Ce problème politique se complique d’un problème psychique, qui est aussi un problème d’aliénation, un problème de folie. Car il y a une histoire de nos folies : nous avons déployé la liberté de « choisir » nos combinaisons, nos conditions. Puis nous avons compris que cette liberté déterminait une augmentation extraordinaire de la responsabilité, et nous avons célébré l’avènement de l’individu responsable, capable de s’impliquer en même temps dans plusieurs jeux, de se plier simultanément de lui-même au plaisir et à l’excellence de plusieurs règles. Mais nous avons peu à peu compris, et on entre ici dans l’histoire de notre découragement moral et politique, que cette liberté pouvait être angoissante, et cette responsabilité épuisante. On ne peut pas être tout le temps à ce point insouciant de sa propre cohérence, de sa propre identité. On ne peut pas se croire forts sur tous les tableaux, ni croire qu’on sera toujours les plus forts. L’émancipation absolue se brise sur une limite qui devait la fonder : on ne peut pas se choisir soi-même, se donner toutes ses conditions, sans sombrer dans un « conformisme ultime » — pour reprendre l’idée superbe du film Zelig de W.Allen, qui est un des plus grands commentaires philosophiques des apories comiques du sujet paulinien. On ne peut pas être « tout à tous » et adopter indifféremment tous les langages et les règles de vie des autres, par une sorte d’amour qui passe toute langue, sans finir par s’isoler dans une langue privée, dans une langue vide.
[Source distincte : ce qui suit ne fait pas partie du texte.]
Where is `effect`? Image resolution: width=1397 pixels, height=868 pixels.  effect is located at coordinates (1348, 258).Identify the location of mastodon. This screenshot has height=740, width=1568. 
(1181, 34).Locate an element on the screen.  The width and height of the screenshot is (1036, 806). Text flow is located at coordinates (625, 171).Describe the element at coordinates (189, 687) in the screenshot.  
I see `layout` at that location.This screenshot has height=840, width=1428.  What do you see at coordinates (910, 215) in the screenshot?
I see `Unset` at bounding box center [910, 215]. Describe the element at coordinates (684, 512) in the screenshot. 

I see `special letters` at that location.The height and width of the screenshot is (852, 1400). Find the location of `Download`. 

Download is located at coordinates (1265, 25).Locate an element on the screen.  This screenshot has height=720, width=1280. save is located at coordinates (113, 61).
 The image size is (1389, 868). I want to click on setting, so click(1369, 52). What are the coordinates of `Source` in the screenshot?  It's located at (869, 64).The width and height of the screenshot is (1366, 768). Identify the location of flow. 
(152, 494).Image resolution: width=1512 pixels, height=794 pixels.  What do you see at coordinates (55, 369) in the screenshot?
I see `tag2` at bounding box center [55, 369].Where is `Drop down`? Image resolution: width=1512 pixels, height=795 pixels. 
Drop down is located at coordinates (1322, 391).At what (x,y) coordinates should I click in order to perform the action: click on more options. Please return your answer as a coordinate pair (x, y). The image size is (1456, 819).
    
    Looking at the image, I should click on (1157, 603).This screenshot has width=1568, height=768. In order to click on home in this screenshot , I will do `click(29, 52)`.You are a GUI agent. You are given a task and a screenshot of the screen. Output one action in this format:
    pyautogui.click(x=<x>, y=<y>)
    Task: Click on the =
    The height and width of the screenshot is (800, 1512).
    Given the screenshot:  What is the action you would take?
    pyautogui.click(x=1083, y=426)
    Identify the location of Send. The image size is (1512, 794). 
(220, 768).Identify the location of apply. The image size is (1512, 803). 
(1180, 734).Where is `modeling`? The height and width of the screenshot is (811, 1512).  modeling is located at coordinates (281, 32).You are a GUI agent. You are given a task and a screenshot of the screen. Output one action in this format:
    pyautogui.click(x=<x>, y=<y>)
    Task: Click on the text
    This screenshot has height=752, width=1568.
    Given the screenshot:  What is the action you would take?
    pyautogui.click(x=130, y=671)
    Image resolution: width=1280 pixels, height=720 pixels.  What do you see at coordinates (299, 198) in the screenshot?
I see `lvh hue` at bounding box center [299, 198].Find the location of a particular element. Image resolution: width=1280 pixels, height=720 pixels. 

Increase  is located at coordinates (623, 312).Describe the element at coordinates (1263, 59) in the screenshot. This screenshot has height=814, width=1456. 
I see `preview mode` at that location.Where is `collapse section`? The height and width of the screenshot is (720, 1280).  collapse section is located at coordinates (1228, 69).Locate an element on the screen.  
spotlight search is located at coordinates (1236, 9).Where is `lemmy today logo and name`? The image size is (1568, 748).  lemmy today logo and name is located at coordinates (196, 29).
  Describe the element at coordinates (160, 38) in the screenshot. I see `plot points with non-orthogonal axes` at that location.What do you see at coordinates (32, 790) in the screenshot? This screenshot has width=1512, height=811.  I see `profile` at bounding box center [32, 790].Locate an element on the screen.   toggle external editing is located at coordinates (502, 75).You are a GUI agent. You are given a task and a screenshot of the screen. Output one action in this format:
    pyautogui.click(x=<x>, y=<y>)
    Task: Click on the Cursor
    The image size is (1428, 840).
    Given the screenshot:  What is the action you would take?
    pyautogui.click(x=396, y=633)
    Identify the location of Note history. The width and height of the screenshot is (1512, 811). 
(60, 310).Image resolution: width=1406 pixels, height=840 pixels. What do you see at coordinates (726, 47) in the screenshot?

Nous avons donc besoin de lire Paul aujourd’hui, notre mémoire l’exige pour comprendre un peu plus ce que nous faisons, et pour vouloir un peu plus ce que nous disons. Merci à Luis-Fernando Garcia-Viana de nous en donner une si belle introduction.
Olivier Abel
« Préface » à Luis Fernando Garcia-Viana Caro,
Pablo su mundo su teologia y sus cartas,
San Sebastian Instituto Superior Ciensas Religiosas « Pio XII », 2009.